This information has been prepared by IG, a trading name of IG Markets Limited. In addition to the disclaimer below, the material on this page does not contain a record of our trading prices, or an offer of, or solicitation for, a transaction in any financial instrument. IG accepts no responsibility for any use that may be made of these comments and for any consequences that result. No representation or warranty is given as to the accuracy or completeness of this information. Consequently any person acting on it does so entirely at their own risk. Any research provided does not have regard to the specific investment objectives, financial situation and needs of any specific person who may receive it. It has not been prepared in accordance with legal requirements designed to promote the independence of investment research and as such is considered to be a marketing communication. Although we are not specifically constrained from dealing ahead of our recommendations we do not seek to take advantage of them before they are provided to our clients. See full non-independent research disclaimer and quarterly summary.
Tesco share price bounces back
Day three of the global growth scare sees indices struggling to hold their ground. Bonds have become the destination of choice once again as the equity bull market faces its most serious test in months. The danger is now that a hawkish set of Federal Reserve minutes, pointing to an earlier hike in rates, could easily put markets into a tailspin from which they could struggle to recover.
It’s a testament to how far Tesco has fallen that its three-day rise is being talked about in such glowing terms. Ultimately however, the share price is simply seeing a bounceback from the heavy beating witnessed in recent weeks. Memories of the profit warning are still fresh however, so we can expect the bearish sentiment to take hold again if the upcoming set of figures fails to live up to (admittedly low) expectations.

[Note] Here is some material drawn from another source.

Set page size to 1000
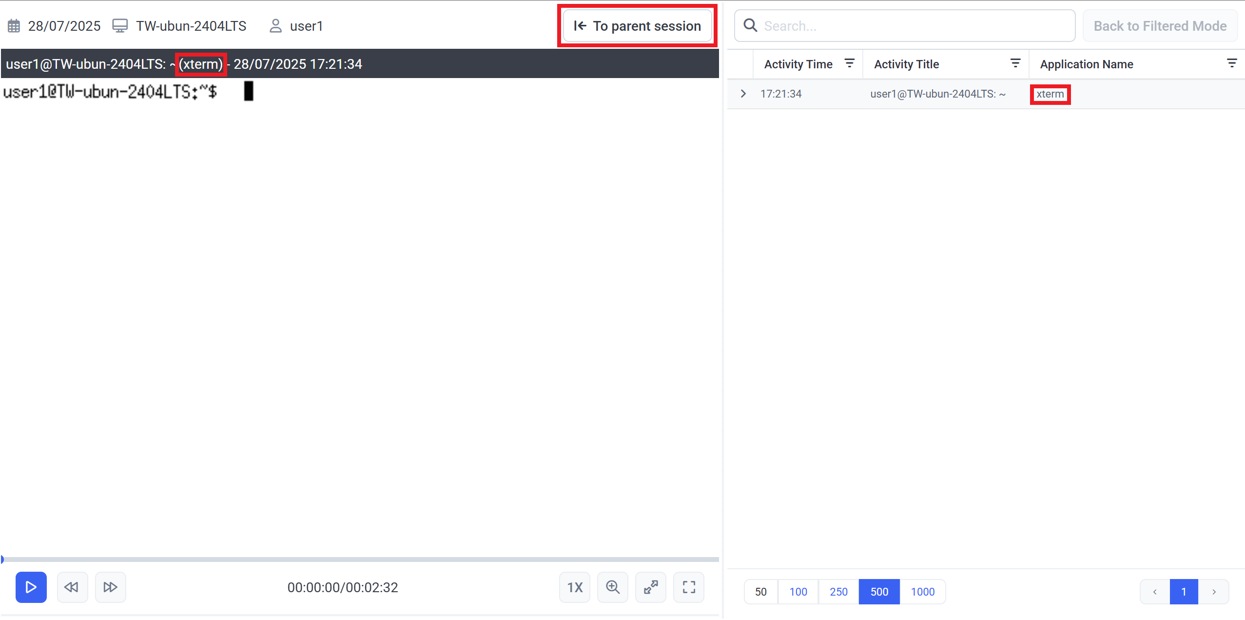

Positive outlook on Alcoa earnings
US indices are in no mood to rally this afternoon, as they push back to the lows seen last week. It is almost as if the job numbers last Friday didn’t happen, and job recovery or not if minutes this evening adopt a more hawkish tone then the way to further downside will be opened.
At least Alcoa’s earnings could provide reason for a positive frame of mind but at around 22 times earnings, the shares do not leave much room for negative surprises. Earnings season needs to step up and rescue equity markets, since all else seems to point to reasons for further selling.
Gold halted before $1220
It must be disappointing being an advocate of higher gold prices, given that each rally still seems to be used as an excuse to short the commodity once more. This morning’s push in the direction of $1220 has come to a juddering halt, with the price now sitting close to the lows of the day.
If Federal Open Market Committee minutes this evening tread, as has been the trend, towards the hawkish end of things then a retest of the Monday lows close to $1180 is eminently possible. There is still no respite for oil prices, which remain on course to breach multi-year lows barring any game-changing decision from OPEC.
USD/JPY no longer overbought
After two days of losses dollar bulls seem to have regained the upper hand in USD/JPY, defending the ¥108 level as if their lives depend on it. Having seen the currency pair work off its overbought condition over the past 48 hours, it now looks as if we could be about to witness the next move higher for the dollar, pushing through the October highs as the divergence between central bank policy in the US and Japan becomes ever more stark.